MATERIAL FOR THIS TASK |
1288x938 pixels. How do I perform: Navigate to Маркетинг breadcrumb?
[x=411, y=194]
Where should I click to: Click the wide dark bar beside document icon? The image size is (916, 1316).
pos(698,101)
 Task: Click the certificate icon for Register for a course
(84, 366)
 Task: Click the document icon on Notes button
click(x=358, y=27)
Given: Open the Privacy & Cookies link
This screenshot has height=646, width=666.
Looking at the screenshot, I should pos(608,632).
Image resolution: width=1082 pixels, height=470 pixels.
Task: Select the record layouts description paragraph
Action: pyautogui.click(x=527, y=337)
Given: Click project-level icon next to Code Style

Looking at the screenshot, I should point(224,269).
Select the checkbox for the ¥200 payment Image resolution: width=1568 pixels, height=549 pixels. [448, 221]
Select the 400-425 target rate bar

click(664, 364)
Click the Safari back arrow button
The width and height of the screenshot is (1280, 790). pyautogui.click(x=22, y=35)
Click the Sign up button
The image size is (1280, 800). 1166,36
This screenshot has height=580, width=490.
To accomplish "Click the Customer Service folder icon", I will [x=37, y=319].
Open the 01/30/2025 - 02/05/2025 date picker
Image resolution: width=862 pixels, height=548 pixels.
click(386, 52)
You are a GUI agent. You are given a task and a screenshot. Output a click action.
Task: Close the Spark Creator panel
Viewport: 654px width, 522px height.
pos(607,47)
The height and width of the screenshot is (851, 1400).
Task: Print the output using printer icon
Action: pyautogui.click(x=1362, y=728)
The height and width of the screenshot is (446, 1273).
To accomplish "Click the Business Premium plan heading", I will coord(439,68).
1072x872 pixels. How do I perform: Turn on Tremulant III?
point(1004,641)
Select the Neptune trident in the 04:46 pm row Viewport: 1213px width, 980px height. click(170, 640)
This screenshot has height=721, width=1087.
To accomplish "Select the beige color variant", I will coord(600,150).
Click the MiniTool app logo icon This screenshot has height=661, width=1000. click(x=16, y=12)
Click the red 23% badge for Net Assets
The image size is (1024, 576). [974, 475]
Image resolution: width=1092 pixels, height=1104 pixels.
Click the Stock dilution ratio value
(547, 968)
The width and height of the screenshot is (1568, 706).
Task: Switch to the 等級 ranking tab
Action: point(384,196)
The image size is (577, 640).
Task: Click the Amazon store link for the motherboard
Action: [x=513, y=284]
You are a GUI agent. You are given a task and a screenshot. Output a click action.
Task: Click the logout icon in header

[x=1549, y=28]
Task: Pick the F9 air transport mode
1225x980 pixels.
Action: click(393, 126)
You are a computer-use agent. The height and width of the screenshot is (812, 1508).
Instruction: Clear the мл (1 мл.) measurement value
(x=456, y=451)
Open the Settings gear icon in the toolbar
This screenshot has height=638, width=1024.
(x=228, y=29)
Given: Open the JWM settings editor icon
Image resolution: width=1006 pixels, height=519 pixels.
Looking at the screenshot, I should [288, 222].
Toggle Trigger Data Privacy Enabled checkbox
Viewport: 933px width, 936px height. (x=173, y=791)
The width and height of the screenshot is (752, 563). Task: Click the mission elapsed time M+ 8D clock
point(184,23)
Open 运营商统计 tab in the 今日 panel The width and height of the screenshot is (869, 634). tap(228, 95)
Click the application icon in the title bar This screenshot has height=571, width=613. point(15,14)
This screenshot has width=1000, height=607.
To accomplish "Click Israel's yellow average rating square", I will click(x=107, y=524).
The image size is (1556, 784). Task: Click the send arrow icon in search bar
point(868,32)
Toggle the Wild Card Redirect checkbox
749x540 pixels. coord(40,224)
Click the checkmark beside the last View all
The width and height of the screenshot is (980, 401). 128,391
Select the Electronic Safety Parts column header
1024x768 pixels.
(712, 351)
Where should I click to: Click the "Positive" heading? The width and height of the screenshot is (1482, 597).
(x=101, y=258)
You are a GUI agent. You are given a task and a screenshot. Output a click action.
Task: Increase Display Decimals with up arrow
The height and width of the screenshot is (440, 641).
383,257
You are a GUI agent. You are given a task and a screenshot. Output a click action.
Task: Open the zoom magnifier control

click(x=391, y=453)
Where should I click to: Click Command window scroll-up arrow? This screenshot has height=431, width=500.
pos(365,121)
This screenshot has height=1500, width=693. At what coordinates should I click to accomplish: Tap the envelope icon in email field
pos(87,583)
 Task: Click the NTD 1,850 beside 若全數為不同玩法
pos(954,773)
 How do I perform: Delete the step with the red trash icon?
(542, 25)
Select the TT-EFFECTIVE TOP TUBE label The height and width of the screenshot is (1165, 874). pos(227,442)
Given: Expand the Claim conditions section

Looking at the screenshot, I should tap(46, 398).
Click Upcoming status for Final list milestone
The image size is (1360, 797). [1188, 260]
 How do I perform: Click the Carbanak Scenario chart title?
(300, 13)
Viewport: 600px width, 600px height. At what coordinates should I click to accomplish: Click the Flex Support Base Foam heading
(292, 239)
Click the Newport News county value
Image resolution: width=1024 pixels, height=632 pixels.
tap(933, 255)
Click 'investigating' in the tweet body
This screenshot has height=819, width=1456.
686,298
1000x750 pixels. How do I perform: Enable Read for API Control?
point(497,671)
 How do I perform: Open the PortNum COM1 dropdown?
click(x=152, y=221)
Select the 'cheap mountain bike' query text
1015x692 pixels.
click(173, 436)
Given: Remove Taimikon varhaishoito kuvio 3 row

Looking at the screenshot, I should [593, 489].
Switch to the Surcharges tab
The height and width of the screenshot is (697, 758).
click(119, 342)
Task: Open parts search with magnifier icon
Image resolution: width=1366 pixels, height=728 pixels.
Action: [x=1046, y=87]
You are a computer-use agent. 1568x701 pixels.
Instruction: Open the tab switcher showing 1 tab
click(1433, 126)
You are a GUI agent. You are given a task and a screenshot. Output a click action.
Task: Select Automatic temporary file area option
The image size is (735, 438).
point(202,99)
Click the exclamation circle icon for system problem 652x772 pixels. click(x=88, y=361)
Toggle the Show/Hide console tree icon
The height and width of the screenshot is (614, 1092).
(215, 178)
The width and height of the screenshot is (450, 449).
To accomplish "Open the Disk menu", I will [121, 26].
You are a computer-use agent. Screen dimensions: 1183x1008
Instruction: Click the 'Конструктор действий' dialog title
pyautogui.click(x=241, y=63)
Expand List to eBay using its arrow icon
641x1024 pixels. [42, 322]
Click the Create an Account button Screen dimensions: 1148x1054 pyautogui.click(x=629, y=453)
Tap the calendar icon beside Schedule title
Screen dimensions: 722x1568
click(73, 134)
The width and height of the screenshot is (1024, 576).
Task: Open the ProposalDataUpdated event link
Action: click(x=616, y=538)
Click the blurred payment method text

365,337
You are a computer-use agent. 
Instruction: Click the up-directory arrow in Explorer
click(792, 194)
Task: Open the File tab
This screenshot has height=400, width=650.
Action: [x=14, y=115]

WHAT THE TASK REQUIRES |
Output the full listing exactly as given.

RESPONSE |
1288x938 pixels. How do I perform: Navigate to Маркетинг breadcrumb?
[x=411, y=194]
Where should I click to: Click the wide dark bar beside document icon? The image size is (916, 1316).
pos(698,101)
 Task: Click the certificate icon for Register for a course
(84, 366)
 Task: Click the document icon on Notes button
click(x=358, y=27)
Given: Open the Privacy & Cookies link
This screenshot has height=646, width=666.
Looking at the screenshot, I should pos(608,632).
Image resolution: width=1082 pixels, height=470 pixels.
Task: Select the record layouts description paragraph
Action: pyautogui.click(x=527, y=337)
Given: Click project-level icon next to Code Style

Looking at the screenshot, I should point(224,269).
Select the checkbox for the ¥200 payment Image resolution: width=1568 pixels, height=549 pixels. [448, 221]
Select the 400-425 target rate bar

click(664, 364)
Click the Safari back arrow button
The width and height of the screenshot is (1280, 790). pyautogui.click(x=22, y=35)
Click the Sign up button
The image size is (1280, 800). 1166,36
This screenshot has height=580, width=490.
To accomplish "Click the Customer Service folder icon", I will [x=37, y=319].
Open the 01/30/2025 - 02/05/2025 date picker
Image resolution: width=862 pixels, height=548 pixels.
click(386, 52)
You are a GUI agent. You are given a task and a screenshot. Output a click action.
Task: Close the Spark Creator panel
Viewport: 654px width, 522px height.
pos(607,47)
The height and width of the screenshot is (851, 1400).
Task: Print the output using printer icon
Action: pyautogui.click(x=1362, y=728)
The height and width of the screenshot is (446, 1273).
To accomplish "Click the Business Premium plan heading", I will coord(439,68).
1072x872 pixels. How do I perform: Turn on Tremulant III?
point(1004,641)
Select the Neptune trident in the 04:46 pm row Viewport: 1213px width, 980px height. click(170, 640)
This screenshot has height=721, width=1087.
To accomplish "Select the beige color variant", I will coord(600,150).
Click the MiniTool app logo icon This screenshot has height=661, width=1000. click(x=16, y=12)
Click the red 23% badge for Net Assets
The image size is (1024, 576). [974, 475]
Image resolution: width=1092 pixels, height=1104 pixels.
Click the Stock dilution ratio value
(547, 968)
The width and height of the screenshot is (1568, 706).
Task: Switch to the 等級 ranking tab
Action: point(384,196)
The image size is (577, 640).
Task: Click the Amazon store link for the motherboard
Action: [x=513, y=284]
You are a GUI agent. You are given a task and a screenshot. Output a click action.
Task: Click the logout icon in header

[x=1549, y=28]
Task: Pick the F9 air transport mode
1225x980 pixels.
Action: click(393, 126)
You are a computer-use agent. The height and width of the screenshot is (812, 1508).
Instruction: Clear the мл (1 мл.) measurement value
(x=456, y=451)
Open the Settings gear icon in the toolbar
This screenshot has height=638, width=1024.
(x=228, y=29)
Given: Open the JWM settings editor icon
Image resolution: width=1006 pixels, height=519 pixels.
Looking at the screenshot, I should [288, 222].
Toggle Trigger Data Privacy Enabled checkbox
Viewport: 933px width, 936px height. (x=173, y=791)
The width and height of the screenshot is (752, 563). Task: Click the mission elapsed time M+ 8D clock
point(184,23)
Open 运营商统计 tab in the 今日 panel The width and height of the screenshot is (869, 634). tap(228, 95)
Click the application icon in the title bar This screenshot has height=571, width=613. point(15,14)
This screenshot has width=1000, height=607.
To accomplish "Click Israel's yellow average rating square", I will click(x=107, y=524).
The image size is (1556, 784). Task: Click the send arrow icon in search bar
point(868,32)
Toggle the Wild Card Redirect checkbox
749x540 pixels. coord(40,224)
Click the checkmark beside the last View all
The width and height of the screenshot is (980, 401). 128,391
Select the Electronic Safety Parts column header
1024x768 pixels.
(712, 351)
Where should I click to: Click the "Positive" heading? The width and height of the screenshot is (1482, 597).
(x=101, y=258)
You are a GUI agent. You are given a task and a screenshot. Output a click action.
Task: Increase Display Decimals with up arrow
The height and width of the screenshot is (440, 641).
383,257
You are a GUI agent. You are given a task and a screenshot. Output a click action.
Task: Open the zoom magnifier control

click(x=391, y=453)
Where should I click to: Click Command window scroll-up arrow? This screenshot has height=431, width=500.
pos(365,121)
This screenshot has height=1500, width=693. At what coordinates should I click to accomplish: Tap the envelope icon in email field
pos(87,583)
 Task: Click the NTD 1,850 beside 若全數為不同玩法
pos(954,773)
 How do I perform: Delete the step with the red trash icon?
(542, 25)
Select the TT-EFFECTIVE TOP TUBE label The height and width of the screenshot is (1165, 874). pos(227,442)
Given: Expand the Claim conditions section

Looking at the screenshot, I should tap(46, 398).
Click Upcoming status for Final list milestone
The image size is (1360, 797). [1188, 260]
 How do I perform: Click the Carbanak Scenario chart title?
(300, 13)
Viewport: 600px width, 600px height. At what coordinates should I click to accomplish: Click the Flex Support Base Foam heading
(292, 239)
Click the Newport News county value
Image resolution: width=1024 pixels, height=632 pixels.
tap(933, 255)
Click 'investigating' in the tweet body
This screenshot has height=819, width=1456.
686,298
1000x750 pixels. How do I perform: Enable Read for API Control?
point(497,671)
 How do I perform: Open the PortNum COM1 dropdown?
click(x=152, y=221)
Select the 'cheap mountain bike' query text
1015x692 pixels.
click(173, 436)
Given: Remove Taimikon varhaishoito kuvio 3 row

Looking at the screenshot, I should [593, 489].
Switch to the Surcharges tab
The height and width of the screenshot is (697, 758).
click(119, 342)
Task: Open parts search with magnifier icon
Image resolution: width=1366 pixels, height=728 pixels.
Action: [x=1046, y=87]
You are a computer-use agent. 1568x701 pixels.
Instruction: Open the tab switcher showing 1 tab
click(1433, 126)
You are a GUI agent. You are given a task and a screenshot. Output a click action.
Task: Select Automatic temporary file area option
The image size is (735, 438).
point(202,99)
Click the exclamation circle icon for system problem 652x772 pixels. click(x=88, y=361)
Toggle the Show/Hide console tree icon
The height and width of the screenshot is (614, 1092).
(215, 178)
The width and height of the screenshot is (450, 449).
To accomplish "Open the Disk menu", I will [121, 26].
You are a computer-use agent. Screen dimensions: 1183x1008
Instruction: Click the 'Конструктор действий' dialog title
pyautogui.click(x=241, y=63)
Expand List to eBay using its arrow icon
641x1024 pixels. [42, 322]
Click the Create an Account button Screen dimensions: 1148x1054 pyautogui.click(x=629, y=453)
Tap the calendar icon beside Schedule title
Screen dimensions: 722x1568
click(73, 134)
The width and height of the screenshot is (1024, 576).
Task: Open the ProposalDataUpdated event link
Action: click(x=616, y=538)
Click the blurred payment method text

365,337
You are a computer-use agent. 
Instruction: Click the up-directory arrow in Explorer
click(792, 194)
Task: Open the File tab
This screenshot has height=400, width=650.
Action: [x=14, y=115]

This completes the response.